Hermetisch abgeriegelt von der Außenwelt werden die Gambas bei CrustaNova nun auf zwei Etagen mit jeweils vier 35 Meter langen und fünf Meter breiten Becken unter Idealbedingungen gezüchtet: artgerecht, ohne Chemikalien und Antibiotika, in einem ruhigen Umfeld mit wenig Stress.
Wir haben ein 5-Sterne-Hotel für die Garnelen gebaut.
Fabian Riedel ist stolz auf seine topmoderne Aquakulturanlage
In der hochmodernen Anlage können so jährlich rund 30 Tonnen Garnelen produziert werden. Mit ihrem Farm-to-table-Konzept garantiert CrustaNova zudem etwas, was die internationale Gambas-Industrie in Europa ohnehin nicht bieten kann: Frische. Denn die Garnelen am europäischen Markt entstammen aus oftmals fragwürdigen Zuchtbedingungen und sind im Schnitt sechs bis sieben Monate lang unterwegs, bevor sie den Endkunden als „frisch“ etikettiert angepriesen werden.

„Jeder Tag ist Vollgas!“

Mit Februar 2016 erfolgte schließlich der Markteintritt von CrustaNova und seitdem wird in Österreich und Deutschland jeder beliefert, der Interesse an hochqualitativen Garnelen hat: von Fischtheken in Feinkostgeschäften über Wochen- und C+C-Märkte wie FrischeParadies Deutschland bis hin zur Sternegastronomie.
Den Ritterschlag für die CrustaNova-Garnelen erteilte Eckart Witzigmann, indem er die Krustentiere zwei Tage lang auf Herz und Nieren prüfte und sich von dem Produkt mit dem süßlich-nussigen Geschmack begeistert zeigte.
Seitdem setzen immer mehr Top­köche wie Hans Haas, Daniel Achilles oder Harald Wohlfahrt die bayerischen Gambas auf ihre Karte. „Die Köche können unser Produkt wegen der einzigartigen Frische auch roh anbieten, als Ceviche, Tatar oder Carpaccio. Sie haben dadurch viel mehr Möglichkeiten in der Küche“, erklärt Riedel.

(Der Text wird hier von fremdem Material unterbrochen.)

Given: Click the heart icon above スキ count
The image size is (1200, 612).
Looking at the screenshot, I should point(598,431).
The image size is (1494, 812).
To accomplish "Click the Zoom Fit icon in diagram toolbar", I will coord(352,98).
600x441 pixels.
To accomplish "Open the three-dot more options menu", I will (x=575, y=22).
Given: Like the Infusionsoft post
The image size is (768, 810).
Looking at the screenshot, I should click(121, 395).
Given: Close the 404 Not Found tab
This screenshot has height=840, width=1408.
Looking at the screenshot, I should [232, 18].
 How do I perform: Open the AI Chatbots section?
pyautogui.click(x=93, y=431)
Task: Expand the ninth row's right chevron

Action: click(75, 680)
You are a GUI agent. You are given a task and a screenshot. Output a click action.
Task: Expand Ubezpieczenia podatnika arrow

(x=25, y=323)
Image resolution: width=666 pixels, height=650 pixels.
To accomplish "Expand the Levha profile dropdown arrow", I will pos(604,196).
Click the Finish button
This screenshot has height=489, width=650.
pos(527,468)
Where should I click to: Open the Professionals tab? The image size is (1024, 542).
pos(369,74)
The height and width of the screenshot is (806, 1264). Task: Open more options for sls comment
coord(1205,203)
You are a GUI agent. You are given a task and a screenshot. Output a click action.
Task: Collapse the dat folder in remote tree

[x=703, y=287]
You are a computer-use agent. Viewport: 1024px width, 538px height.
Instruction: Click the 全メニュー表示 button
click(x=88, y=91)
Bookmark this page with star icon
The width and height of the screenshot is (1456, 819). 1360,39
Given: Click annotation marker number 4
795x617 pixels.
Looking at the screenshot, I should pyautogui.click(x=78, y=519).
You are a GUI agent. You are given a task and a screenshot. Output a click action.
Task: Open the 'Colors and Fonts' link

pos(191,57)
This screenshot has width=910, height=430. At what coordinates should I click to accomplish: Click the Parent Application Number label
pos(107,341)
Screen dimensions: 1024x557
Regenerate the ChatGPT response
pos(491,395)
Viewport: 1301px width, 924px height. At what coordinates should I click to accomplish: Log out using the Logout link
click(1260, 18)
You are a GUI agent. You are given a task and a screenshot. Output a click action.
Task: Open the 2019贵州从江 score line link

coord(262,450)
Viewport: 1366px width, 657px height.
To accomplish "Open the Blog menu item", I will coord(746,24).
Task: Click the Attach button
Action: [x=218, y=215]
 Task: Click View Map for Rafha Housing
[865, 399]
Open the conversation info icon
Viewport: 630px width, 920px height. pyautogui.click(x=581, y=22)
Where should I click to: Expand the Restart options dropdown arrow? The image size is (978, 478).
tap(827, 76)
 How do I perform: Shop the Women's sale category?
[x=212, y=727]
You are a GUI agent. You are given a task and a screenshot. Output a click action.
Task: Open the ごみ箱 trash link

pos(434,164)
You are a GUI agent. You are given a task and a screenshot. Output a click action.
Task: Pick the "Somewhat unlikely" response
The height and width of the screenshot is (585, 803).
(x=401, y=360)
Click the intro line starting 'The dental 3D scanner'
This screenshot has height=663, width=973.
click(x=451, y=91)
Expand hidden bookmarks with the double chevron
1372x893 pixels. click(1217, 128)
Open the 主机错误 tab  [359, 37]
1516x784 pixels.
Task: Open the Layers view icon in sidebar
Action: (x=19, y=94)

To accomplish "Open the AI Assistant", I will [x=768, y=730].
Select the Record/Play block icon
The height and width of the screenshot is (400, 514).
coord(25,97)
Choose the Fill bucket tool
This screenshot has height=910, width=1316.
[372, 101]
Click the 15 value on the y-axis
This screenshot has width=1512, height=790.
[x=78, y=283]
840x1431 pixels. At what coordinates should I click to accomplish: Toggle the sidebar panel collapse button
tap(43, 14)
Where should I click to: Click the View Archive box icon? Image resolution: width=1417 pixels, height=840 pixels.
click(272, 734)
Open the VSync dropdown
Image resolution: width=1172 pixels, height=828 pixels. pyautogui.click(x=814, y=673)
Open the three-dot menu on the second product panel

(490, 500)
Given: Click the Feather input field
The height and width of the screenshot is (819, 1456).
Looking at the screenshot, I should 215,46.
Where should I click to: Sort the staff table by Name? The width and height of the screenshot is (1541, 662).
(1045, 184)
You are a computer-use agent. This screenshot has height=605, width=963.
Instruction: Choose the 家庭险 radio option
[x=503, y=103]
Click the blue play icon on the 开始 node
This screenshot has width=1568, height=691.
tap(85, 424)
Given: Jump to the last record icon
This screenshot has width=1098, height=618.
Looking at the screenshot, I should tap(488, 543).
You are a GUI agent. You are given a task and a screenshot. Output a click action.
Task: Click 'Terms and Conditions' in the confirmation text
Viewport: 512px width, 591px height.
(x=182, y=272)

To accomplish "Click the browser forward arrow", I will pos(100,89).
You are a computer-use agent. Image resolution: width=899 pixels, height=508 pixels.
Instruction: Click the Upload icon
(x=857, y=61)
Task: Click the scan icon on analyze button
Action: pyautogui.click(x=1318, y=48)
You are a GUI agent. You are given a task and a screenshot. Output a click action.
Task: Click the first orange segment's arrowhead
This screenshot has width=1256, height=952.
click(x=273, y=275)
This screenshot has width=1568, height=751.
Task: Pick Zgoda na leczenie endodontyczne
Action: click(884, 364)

Von der Geschäftsidee bis heute ist bei den CrustaNova-Betreibern viel passiert. Zum einen hat Riedel seinen Job als Anwalt an den Nagel gehängt, zum anderen ist Max Assmann mittlerweile aus privaten Gründen nicht mehr aktiv bei der Firma tätig.
Trotz des Umstands, dass das Unternehmen sehr gut anläuft, ist Riedel am Boden geblieben und in enthusiastischer Hands-on-Manier momentan noch für so gut wie alle Unternehmensbereiche zuständig.
„Jeder Tag ist Vollgas, denn wir sind ja erst am Start. Man muss sehr dafür kämpfen, um wahrgenommen zu werden“, kommentiert der 36-Jährige den Status quo.
Derzeit baut er mit seinem zehnköpfigen Team eine Kundenklientel in Deutschland und Österreich auf, die Schweiz und die Beneluxländer stehen schon in den Startlöchern.
Riedel schwört auf sein Produkt. Kombiniert mit seinem nicht enden wollenden Elan wird es wohl eines Tages normal sein zu sagen: Fangfrische Garnelen aus Bayern – woher sonst?!